In his mind’s eye he could still see the two of them, alive, ridiculously happy, so full of joy with each other they thought, perhaps, these days would never end. Scacchi, poor dead Scacchi, Piero’s cousin, was waving a withered finger in Daniel Forster’s face for some reason, trying to close down an argument he thought no one else had overheard.

“You cannot outrun the Devil,” the old man had declared sternly. “Never!”

“I know,” Daniel had replied with a lazy, half-drunk smile. “I’ve heard that one. You can’t run from the Devil because he can always run more quickly than you can.”

“That is the kind of stupid, trite, predictable nonsense I would expect to hear from a television set, were I to own such a thing,” Scacchi announced. “I am…
disappointed
.”

Scacchi had a way of making disappointment sound like a cardinal sin. Daniel had taken the tongue-lashing in his stride. He was no longer some naive young English student by then, but Scacchi’s creation. A man of the world. The Venetian world.

“Then what?” Daniel had demanded.

“You cannot outrun the Devil,” Scacchi raised his glass in time to the bobbing of the lagoon, “because it is impossible to outrun oneself. He is both a part of you and part of something else too. But without that hold on your own soul, which you, Daniel, must offer up yourself, he’s nothing. Merely a predator in the night. The boogeyman, as the Americans would say it. A creature worthy of terrifying children, nothing more. Therefore…”

Piero recalled the way the old man drew himself up on the hard bench of the
Sophia
, determined to make this last point stick.

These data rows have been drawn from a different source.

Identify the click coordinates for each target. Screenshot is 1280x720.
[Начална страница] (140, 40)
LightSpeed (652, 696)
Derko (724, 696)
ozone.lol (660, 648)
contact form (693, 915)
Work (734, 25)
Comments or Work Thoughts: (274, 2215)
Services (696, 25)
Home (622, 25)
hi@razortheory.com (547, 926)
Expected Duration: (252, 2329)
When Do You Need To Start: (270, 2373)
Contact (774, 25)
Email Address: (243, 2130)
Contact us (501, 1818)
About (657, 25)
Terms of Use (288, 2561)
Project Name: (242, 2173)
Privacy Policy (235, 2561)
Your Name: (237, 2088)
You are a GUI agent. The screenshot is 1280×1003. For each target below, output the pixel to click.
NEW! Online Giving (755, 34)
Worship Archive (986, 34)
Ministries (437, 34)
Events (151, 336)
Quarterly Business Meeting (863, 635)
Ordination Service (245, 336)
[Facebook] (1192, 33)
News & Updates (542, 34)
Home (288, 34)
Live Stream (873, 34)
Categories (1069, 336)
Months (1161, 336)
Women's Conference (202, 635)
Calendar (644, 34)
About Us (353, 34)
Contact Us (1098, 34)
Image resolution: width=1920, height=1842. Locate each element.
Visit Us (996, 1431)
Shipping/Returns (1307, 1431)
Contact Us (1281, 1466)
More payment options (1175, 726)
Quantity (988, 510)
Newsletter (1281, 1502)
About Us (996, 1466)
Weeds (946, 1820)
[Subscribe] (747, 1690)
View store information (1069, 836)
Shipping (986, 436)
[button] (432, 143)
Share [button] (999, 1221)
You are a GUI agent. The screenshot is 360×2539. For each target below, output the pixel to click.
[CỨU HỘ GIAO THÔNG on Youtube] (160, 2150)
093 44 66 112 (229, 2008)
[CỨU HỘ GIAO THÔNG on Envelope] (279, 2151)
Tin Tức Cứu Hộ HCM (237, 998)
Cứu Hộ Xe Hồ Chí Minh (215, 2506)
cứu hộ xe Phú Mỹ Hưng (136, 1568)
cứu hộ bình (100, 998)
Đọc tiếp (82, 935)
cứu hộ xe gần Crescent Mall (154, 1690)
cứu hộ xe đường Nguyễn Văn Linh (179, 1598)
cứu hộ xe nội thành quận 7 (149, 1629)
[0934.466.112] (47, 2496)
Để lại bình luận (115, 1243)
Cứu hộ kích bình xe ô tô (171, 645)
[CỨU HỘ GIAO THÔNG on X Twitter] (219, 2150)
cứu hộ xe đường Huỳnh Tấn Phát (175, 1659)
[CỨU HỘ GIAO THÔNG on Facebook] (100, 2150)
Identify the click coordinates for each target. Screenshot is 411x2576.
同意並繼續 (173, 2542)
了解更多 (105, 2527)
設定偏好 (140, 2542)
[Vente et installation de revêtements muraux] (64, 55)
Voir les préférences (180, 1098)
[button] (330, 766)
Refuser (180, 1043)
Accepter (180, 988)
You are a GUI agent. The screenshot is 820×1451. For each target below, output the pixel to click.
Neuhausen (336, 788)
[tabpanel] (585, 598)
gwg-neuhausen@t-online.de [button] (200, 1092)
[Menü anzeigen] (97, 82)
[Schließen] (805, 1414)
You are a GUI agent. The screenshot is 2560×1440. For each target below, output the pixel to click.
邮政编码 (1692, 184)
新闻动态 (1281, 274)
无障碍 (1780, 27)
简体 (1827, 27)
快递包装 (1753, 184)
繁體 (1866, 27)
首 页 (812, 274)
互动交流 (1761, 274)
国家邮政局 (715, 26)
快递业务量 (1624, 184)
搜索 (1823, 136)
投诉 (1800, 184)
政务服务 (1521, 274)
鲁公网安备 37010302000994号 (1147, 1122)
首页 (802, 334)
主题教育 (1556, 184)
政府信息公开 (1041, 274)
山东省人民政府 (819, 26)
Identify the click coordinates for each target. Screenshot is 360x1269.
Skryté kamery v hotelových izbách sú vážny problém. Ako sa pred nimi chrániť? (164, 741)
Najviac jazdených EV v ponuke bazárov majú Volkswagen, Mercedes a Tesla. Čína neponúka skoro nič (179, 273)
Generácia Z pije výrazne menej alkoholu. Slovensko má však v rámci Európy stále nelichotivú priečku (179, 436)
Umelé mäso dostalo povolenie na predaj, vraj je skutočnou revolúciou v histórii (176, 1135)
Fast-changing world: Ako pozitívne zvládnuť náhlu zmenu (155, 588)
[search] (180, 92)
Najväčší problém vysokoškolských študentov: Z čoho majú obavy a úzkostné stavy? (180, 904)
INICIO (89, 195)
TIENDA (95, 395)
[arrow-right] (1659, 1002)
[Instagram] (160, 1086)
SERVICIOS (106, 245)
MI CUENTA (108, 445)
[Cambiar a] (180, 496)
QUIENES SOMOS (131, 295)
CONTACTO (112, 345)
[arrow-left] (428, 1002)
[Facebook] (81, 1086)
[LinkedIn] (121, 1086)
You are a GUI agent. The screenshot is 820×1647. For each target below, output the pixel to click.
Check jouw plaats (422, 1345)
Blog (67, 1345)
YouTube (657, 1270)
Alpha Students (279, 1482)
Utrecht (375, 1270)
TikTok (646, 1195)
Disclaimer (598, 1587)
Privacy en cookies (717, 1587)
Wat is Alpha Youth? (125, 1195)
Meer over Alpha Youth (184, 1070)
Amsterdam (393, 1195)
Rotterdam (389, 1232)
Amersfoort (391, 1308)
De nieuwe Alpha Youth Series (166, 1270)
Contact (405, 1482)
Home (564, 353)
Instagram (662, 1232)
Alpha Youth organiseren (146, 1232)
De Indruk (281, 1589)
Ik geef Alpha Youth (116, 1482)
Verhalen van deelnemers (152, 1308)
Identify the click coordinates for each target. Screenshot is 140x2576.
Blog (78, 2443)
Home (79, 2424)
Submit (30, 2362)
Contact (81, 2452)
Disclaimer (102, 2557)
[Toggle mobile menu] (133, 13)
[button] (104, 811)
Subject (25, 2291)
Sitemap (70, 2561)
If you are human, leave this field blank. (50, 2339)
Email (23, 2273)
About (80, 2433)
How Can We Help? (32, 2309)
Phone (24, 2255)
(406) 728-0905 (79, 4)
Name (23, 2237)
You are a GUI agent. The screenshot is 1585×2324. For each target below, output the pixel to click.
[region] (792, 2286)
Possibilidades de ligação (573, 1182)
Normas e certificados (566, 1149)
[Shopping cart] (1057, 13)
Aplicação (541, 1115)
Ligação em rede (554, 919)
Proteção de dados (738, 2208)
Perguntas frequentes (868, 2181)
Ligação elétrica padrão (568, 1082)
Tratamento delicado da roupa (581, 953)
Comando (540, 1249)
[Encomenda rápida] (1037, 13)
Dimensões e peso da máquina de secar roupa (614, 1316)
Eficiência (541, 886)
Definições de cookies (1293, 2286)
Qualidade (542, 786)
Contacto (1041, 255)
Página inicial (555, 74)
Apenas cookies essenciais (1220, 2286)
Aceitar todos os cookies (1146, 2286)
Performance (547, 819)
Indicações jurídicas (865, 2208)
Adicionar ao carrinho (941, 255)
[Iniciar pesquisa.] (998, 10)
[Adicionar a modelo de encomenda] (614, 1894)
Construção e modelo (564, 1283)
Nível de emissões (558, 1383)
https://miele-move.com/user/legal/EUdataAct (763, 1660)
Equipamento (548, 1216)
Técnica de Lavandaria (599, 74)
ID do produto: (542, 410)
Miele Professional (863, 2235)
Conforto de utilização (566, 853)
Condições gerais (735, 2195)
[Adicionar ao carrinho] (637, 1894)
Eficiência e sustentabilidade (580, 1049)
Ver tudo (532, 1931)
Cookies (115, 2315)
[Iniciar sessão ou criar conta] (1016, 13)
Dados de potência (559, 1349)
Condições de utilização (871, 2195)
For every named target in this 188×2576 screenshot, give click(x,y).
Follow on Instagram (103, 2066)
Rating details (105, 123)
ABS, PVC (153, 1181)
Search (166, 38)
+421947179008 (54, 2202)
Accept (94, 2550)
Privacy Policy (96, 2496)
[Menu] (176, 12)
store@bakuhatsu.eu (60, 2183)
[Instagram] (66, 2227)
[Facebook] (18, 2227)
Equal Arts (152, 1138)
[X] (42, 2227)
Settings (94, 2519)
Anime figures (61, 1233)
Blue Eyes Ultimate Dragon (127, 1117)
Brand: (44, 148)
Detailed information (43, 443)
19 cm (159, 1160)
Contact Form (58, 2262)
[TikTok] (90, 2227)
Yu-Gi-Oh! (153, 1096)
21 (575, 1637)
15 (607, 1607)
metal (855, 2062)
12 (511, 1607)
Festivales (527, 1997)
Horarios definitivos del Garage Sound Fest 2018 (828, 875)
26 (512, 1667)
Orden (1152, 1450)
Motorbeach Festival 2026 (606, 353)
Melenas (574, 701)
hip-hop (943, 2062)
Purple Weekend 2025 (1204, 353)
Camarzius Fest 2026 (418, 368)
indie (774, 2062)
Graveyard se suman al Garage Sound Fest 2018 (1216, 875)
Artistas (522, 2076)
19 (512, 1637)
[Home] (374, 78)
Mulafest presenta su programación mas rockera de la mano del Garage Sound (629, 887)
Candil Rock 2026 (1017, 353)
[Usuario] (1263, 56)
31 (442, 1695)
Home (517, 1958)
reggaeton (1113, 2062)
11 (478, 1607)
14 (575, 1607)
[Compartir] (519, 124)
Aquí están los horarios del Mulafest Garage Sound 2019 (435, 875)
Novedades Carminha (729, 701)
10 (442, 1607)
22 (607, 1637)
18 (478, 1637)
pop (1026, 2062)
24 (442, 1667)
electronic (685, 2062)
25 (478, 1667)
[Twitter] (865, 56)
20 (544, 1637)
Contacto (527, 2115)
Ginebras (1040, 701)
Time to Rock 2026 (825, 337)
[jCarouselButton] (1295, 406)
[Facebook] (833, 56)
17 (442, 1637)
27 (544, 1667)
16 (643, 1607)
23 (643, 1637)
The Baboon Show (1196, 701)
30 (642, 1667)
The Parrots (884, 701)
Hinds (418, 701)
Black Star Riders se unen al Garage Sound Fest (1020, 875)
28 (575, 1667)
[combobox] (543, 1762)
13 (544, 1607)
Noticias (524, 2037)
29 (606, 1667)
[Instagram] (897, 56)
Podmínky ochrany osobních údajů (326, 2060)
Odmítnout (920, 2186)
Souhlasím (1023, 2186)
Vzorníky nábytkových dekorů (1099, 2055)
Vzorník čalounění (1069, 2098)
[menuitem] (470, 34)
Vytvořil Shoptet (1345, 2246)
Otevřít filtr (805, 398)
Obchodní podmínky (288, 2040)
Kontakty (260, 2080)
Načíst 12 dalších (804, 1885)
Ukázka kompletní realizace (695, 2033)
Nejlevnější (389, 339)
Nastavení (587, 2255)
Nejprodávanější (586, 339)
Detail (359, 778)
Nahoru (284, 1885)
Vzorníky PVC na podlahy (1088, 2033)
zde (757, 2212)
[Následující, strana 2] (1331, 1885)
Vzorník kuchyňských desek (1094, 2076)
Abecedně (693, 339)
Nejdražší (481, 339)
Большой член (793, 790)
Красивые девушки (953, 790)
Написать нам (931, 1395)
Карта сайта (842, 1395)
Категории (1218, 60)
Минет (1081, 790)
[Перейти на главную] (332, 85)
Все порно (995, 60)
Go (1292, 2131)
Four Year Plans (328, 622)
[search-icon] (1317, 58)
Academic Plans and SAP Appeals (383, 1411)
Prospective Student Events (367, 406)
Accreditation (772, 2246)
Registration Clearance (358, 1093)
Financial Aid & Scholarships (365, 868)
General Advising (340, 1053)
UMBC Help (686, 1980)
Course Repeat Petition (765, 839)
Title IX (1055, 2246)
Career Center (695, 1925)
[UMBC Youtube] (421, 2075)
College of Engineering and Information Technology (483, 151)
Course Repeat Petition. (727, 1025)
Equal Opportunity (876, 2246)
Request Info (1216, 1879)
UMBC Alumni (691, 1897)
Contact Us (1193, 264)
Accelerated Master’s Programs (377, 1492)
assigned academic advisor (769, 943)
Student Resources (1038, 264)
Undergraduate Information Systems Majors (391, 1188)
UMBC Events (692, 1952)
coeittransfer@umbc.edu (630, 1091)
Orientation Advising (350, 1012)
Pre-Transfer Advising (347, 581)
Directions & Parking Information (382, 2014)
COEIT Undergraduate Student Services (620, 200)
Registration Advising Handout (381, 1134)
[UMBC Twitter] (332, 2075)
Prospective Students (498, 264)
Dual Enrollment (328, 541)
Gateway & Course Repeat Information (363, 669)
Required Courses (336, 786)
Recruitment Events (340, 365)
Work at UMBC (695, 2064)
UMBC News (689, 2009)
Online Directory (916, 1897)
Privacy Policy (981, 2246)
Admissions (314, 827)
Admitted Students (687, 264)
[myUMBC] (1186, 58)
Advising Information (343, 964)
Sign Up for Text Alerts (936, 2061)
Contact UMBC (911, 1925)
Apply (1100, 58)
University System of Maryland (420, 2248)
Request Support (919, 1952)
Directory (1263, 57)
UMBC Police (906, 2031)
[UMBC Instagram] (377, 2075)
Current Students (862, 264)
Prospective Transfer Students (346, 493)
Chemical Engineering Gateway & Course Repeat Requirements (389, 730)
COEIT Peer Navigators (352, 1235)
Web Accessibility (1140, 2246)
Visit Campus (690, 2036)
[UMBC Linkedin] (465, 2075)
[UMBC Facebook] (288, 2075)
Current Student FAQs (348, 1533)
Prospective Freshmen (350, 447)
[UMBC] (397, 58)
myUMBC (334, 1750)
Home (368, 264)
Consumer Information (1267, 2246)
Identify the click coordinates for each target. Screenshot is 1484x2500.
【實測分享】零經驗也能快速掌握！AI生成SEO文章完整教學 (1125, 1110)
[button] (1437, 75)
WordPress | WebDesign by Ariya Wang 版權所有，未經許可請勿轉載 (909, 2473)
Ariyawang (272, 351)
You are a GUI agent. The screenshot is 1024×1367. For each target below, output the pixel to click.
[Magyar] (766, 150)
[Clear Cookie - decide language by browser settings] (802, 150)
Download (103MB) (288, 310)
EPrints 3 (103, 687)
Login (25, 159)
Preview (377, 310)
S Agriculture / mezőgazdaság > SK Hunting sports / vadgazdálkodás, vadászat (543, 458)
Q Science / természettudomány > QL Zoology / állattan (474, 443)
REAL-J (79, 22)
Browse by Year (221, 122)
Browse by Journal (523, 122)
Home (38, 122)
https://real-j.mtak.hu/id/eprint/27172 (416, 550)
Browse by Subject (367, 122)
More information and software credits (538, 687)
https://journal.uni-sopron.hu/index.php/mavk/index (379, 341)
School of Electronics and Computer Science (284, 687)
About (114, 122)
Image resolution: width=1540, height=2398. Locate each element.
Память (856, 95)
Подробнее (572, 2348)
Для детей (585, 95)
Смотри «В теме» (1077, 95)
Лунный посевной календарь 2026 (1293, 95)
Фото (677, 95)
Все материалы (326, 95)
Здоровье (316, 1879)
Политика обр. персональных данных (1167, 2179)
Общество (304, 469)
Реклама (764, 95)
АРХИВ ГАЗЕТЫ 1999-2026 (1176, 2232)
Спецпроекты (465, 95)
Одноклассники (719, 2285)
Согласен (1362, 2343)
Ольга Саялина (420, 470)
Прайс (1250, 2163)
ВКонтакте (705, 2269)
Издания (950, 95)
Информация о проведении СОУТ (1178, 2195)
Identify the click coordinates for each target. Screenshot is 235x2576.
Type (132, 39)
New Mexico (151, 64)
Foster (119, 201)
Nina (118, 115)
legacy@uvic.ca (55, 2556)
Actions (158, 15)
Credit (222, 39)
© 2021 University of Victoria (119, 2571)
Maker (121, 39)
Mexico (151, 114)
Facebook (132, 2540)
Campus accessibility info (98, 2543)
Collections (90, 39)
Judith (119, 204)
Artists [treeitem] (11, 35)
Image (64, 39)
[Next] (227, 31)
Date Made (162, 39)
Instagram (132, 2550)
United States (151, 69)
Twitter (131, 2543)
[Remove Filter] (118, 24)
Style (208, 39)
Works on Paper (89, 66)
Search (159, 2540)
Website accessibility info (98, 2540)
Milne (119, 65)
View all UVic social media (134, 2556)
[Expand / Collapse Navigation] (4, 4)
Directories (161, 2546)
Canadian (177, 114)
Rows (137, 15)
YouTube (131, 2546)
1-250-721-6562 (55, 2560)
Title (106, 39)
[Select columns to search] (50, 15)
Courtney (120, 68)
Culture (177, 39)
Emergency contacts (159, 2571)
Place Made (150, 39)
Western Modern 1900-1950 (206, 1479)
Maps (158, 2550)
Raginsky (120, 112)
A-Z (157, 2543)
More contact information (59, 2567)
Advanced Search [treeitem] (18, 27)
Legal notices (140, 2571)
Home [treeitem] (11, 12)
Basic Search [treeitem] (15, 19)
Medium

“… in order to conquer the Devil, you must first conquer yourself, Daniel. Which is the hardest, the bravest, encounter of them all.”

He was a cunning and pompous old bastard. Piero had known that all along, and feared his cousin a little at times. But the old man had a certain insight into the way a man’s mind worked too. That conversation had troubled Piero Scacchi for years now. What Scacchi was suggesting seemed both true and horrible. That those who dealt with a creature like Massiter in part brought their fates upon themselves. That there were no black and white certainties, good and bad, right and wrong. Only shades of grey, tipped one way or the other by the actions of those who, all along, supposed themselves to be the innocent, wronged parties in the proceedings.

Piero regarded himself as a simple, honest man. He never expected anything he didn’t earn. He never looked for another to shoulder his private or public burdens. He sought a quiet life in a world he sometimes scarcely liked to think about. Though he was reluctant to admit it, this was, in part, a kind of cowardice, a craving for simplicity as a bulwark against the difficult, complex world beyond Sant’ Erasmo. Elsewhere men and women moved to more intricate rhythms, feeding off one another out of laziness and greed, then going home, sleeping soundly at night, confident that their actions could be justified because that, from their perspective, was the way of things.

He fought no such battles. He hoped that helping Laura and Daniel hide was a kind of bravery. Sometimes, though, he wondered if he was merely disguising another act of cowardice — he couldn’t, in truth, regard fleeing the Devil in any other way.